The September Purchasing Manager’s Index (PMI) surveys reveal areas of incremental decline as well as incremental increases. The manufacturing PMI survey fell below the expansion threshold of 50% by registering 49.8%. The service sector, whose twelve month average is 59.2%, declined to 56.7% which correlates to a 2.4% annualized increase in GDP, somewhat in line with the New York Federal Reserve Weekly Index of 2.68%, which suggests a declining rate of growth from the June and July results. Areas under pressure in the PMI report were business activity, new orders, inventories and prices while increases were tallied in backlog orders, export orders, imports and employment.

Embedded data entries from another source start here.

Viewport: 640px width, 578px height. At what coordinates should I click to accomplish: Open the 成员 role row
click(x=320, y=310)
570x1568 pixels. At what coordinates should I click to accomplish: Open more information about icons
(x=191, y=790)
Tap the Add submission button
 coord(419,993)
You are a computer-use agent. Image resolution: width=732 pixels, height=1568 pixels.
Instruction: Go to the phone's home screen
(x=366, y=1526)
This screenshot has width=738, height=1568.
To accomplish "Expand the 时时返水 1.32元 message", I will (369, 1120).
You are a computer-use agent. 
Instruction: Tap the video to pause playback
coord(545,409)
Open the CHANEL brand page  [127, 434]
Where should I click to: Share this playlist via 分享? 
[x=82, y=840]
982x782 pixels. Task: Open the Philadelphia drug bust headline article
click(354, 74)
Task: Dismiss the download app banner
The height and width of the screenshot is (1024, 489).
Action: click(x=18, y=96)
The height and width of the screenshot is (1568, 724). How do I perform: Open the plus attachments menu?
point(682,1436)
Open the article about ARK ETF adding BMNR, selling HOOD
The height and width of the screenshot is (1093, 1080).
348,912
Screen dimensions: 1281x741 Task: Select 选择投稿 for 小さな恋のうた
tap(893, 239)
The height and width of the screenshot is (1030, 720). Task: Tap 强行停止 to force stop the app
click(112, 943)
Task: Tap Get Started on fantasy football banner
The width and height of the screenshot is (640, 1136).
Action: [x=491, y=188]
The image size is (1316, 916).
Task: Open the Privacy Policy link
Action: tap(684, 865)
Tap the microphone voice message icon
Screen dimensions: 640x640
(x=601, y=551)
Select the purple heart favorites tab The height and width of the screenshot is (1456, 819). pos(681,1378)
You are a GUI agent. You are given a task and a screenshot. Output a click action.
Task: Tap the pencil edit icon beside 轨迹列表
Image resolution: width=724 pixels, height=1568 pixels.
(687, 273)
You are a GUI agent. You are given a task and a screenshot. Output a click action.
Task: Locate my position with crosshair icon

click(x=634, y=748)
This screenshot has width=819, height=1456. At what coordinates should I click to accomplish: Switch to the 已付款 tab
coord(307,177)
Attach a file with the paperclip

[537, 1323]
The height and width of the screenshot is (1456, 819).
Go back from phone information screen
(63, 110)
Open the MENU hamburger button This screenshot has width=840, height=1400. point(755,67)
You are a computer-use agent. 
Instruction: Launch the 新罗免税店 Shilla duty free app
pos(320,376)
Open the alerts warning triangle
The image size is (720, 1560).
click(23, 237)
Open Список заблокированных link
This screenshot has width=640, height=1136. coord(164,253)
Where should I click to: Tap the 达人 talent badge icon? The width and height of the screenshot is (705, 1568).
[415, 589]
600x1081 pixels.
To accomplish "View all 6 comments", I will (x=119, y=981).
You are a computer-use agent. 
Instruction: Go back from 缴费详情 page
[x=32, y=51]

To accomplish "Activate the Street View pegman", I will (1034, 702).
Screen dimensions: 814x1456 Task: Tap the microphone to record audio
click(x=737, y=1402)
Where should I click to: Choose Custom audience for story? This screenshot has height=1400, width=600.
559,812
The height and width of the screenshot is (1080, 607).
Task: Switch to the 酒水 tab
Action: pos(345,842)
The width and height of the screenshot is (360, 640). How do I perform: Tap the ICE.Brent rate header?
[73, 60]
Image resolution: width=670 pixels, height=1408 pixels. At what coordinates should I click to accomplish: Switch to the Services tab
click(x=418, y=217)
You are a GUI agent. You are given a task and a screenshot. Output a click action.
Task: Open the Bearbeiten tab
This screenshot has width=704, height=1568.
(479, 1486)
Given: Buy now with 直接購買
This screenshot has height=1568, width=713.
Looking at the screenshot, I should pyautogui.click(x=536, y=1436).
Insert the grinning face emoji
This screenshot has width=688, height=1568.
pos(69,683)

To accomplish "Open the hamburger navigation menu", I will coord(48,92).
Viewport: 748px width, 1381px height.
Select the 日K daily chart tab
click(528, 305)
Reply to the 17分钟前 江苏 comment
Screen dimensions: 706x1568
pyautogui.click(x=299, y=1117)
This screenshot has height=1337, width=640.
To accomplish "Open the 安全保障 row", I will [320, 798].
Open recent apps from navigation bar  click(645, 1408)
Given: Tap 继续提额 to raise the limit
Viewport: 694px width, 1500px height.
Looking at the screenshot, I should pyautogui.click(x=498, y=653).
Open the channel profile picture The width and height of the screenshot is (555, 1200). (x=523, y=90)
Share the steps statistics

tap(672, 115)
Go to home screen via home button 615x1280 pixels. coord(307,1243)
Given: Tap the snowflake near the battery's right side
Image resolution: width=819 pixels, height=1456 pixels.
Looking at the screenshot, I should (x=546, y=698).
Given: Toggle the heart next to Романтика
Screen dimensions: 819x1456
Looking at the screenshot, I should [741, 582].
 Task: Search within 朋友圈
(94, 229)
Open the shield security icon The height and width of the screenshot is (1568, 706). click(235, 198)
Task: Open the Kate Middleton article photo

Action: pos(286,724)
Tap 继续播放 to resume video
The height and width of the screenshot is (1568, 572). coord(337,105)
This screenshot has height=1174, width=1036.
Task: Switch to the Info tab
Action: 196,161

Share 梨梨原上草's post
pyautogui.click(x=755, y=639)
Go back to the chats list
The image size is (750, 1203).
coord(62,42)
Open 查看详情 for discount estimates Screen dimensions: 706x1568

Recent action by the Saudis to reduce oil production was not welcomed by others, including the Biden administration, who signaled that the US strategic oil reserves may well be tapped again. Prices at the pump as well as natural gas and heating oil had been trending in the right direction. This week’s national average for regular gas per gallon inched slightly higher to $3.83 per gallon from last week’s $3.72 and last month’s high of $3.77. The next release on inflation will come on October 13 and most analysts are expecting an annualized rate of slightly higher than 8.0%, which would be a decline of 0.3% continuing the third incremental monthly decrease in a row.